Our experts on insurance at Gallant Risk & Insurance Services, Inc. can help you prepare your child for college by setting up the right insurances. For assistance, contact us at (951) 368-0700 or through our online contact form today.
Make sure your child has health insurance. Currently, all dependents under age 26 who live in the same state as their parents can be included on their parents’ plan. Those who live in a different state can stay on their parents’ plan or apply for their own. Basic health insurance coverage is also provided by many college student health care plans. Help your children take care of their health by making sure they are covered by some form of health insurance plan.
Renters insurance (sometimes called tenants insurance) is also something to consider. Your own insurance policy may provide limited coverage of personal property for your children who are attending school full time. Children may also be covered in case they cause damages to another’s property. However, not every policy is the same. If your college kid changes his or her permanent address, your homeowners insurance will no longer cover them. Additionally, the type of housing your child lives in during college will determine the type of coverage they’ll need. For example, if they live off campus or attend school only part time, they may need renters insurance. Consider getting renters insurance to protect your child’s valuables at school, such as expensive technological devices, jewelry, musical instruments, etc.
By the time your child is headed to college, hopefully they have a few years of driving experience under their belt. However, young drivers are still more likely to get into accidents.
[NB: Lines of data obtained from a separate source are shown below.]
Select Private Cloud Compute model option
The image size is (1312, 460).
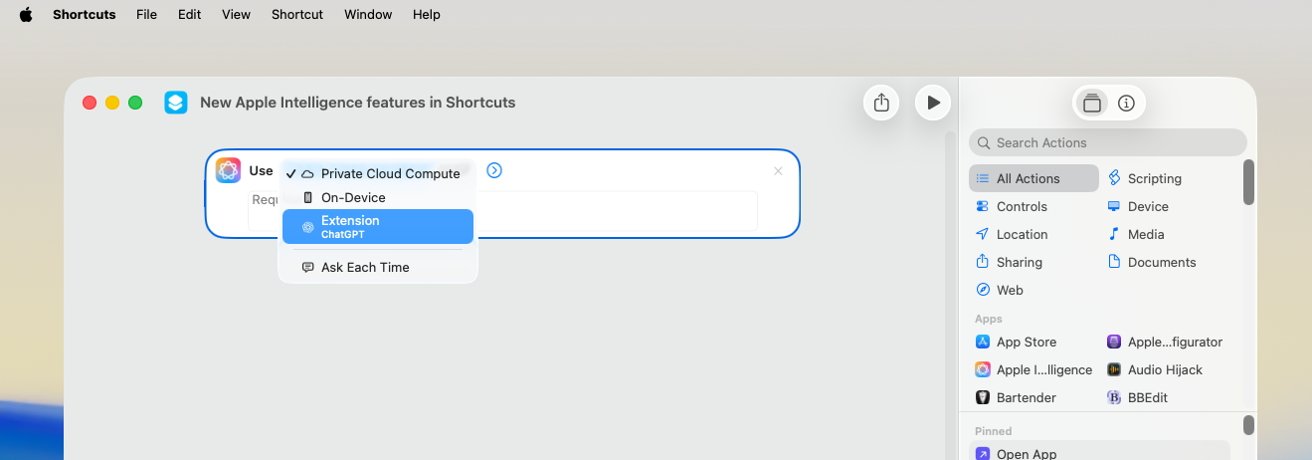click(378, 173)
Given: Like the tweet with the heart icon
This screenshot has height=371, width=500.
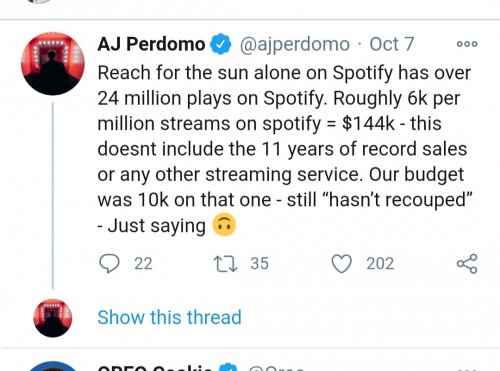Looking at the screenshot, I should 341,264.
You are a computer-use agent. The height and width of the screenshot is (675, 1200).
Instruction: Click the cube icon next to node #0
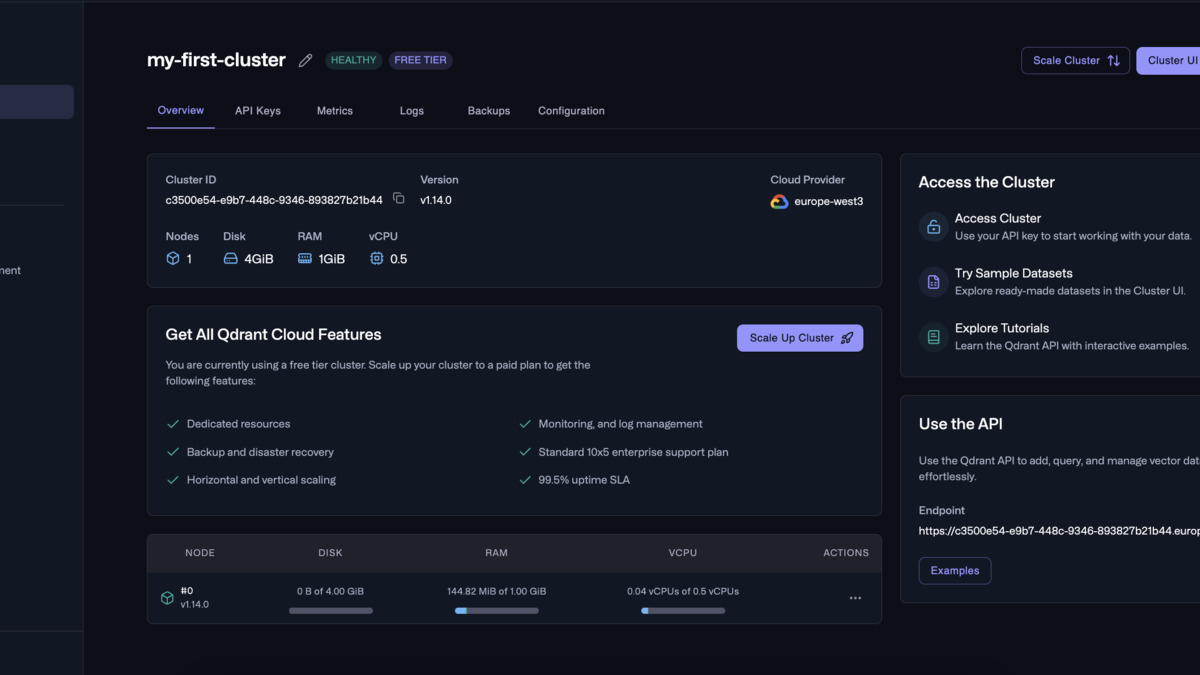click(x=167, y=597)
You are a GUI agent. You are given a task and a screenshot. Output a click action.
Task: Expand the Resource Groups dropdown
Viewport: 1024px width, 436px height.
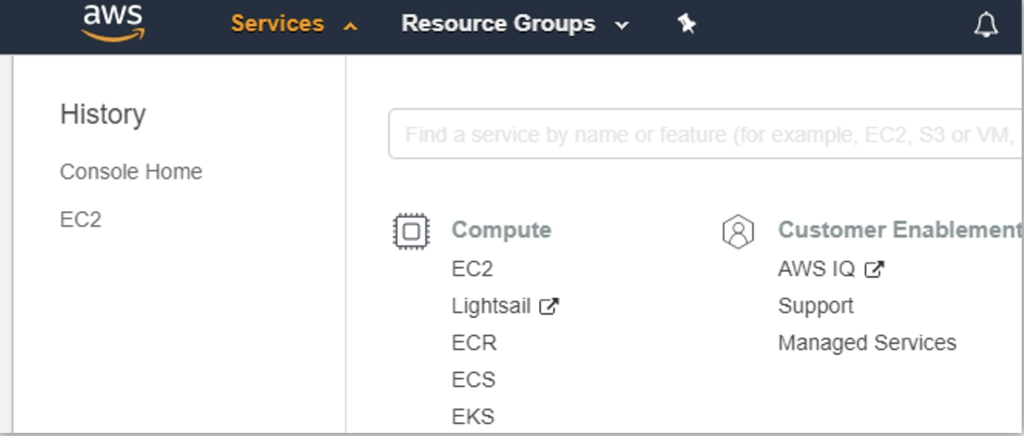[x=515, y=24]
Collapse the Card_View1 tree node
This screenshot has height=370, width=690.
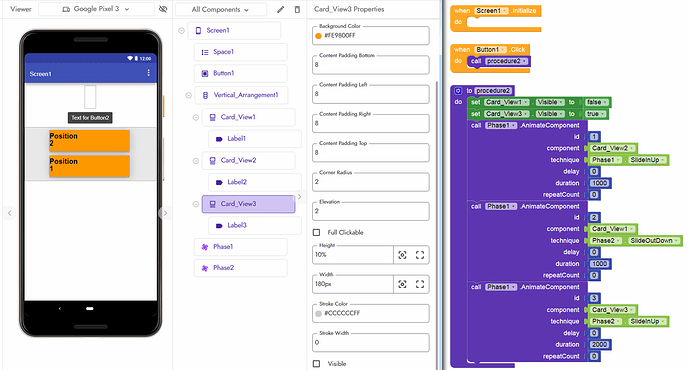(196, 117)
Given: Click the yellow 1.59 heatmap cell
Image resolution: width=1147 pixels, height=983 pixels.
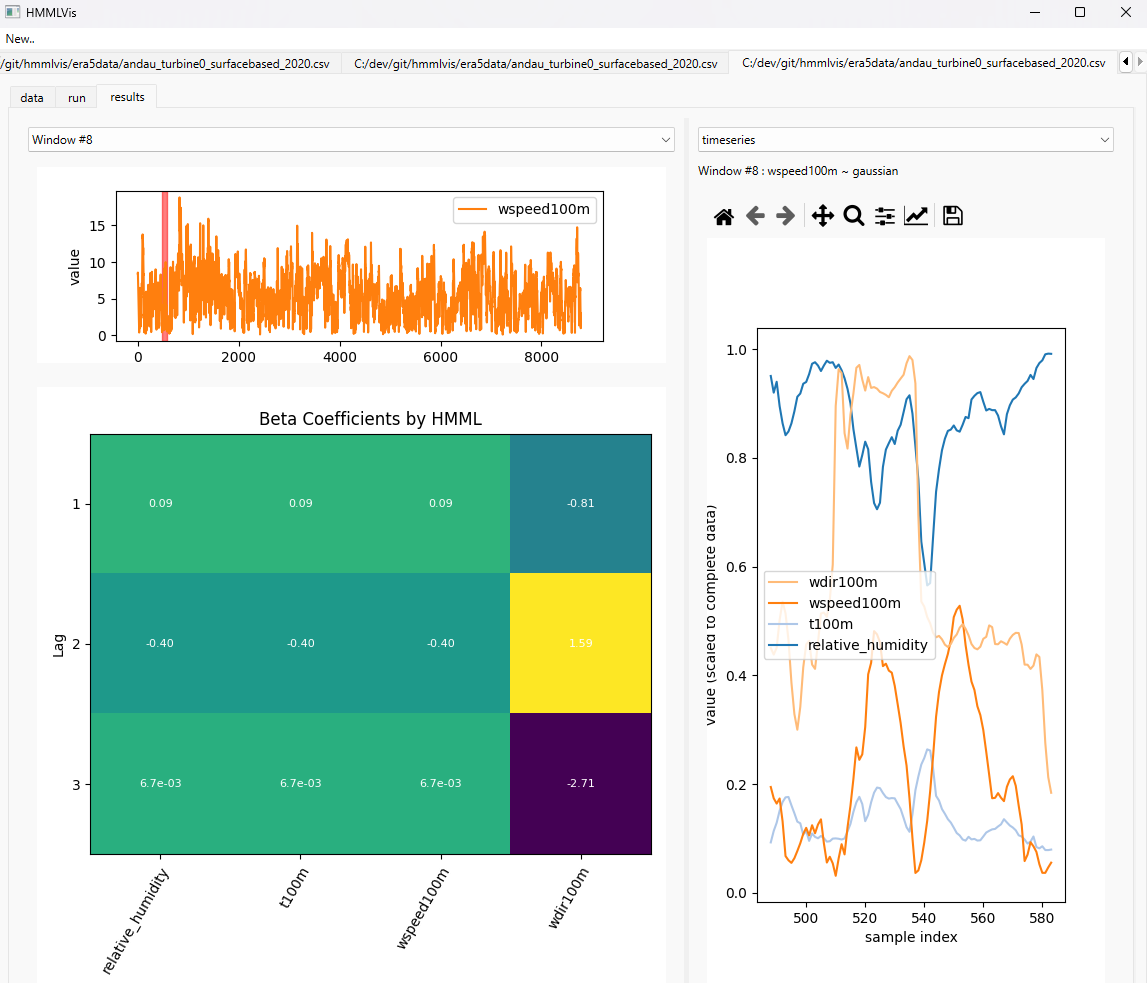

Typically, college students should be able to be responsible for their own driving and should have their own auto insurance. If your college-age child does get into an accident and auto insurance rates go up as a result, you shouldn’t have to pay the consequences. It’s also worth exploring whether getting an individual policy in the state where your child is attending school will be less expensive than keeping your child on your plan. If your child drives a clunker, you may be able to drop collision coverage or other bells and whistles because the car can more be easily replaced. Or, if your child doesn’t have a car, lives close to campus and works on campus, auto insurance may not even be necessary.
No parent wants their young adult son or daughter to make mistakes, but if they do, parents can be held liable. Umbrella policies can protect you when claim limits are exhausted on homeowners and auto insurance policies. If someone files a lawsuit against your child, an umbrella policy will help protect your assets. It may mean having a higher premium, but it could ultimately be worth it to be extra cautious rather than risk losing your valuable assets.
This recommendation is for you, not your child. If you have children going to college, especially if you are paying their tuition, make sure you have life insurance for their protection. If anything were to happen to you and your child is just starting their adult life, how will they deal with it? The emotional difficulty will be plenty without having to endure extreme financial hardship as well. Life insurance money could mean all the difference in helping your child get through the trial and make their own way in the world.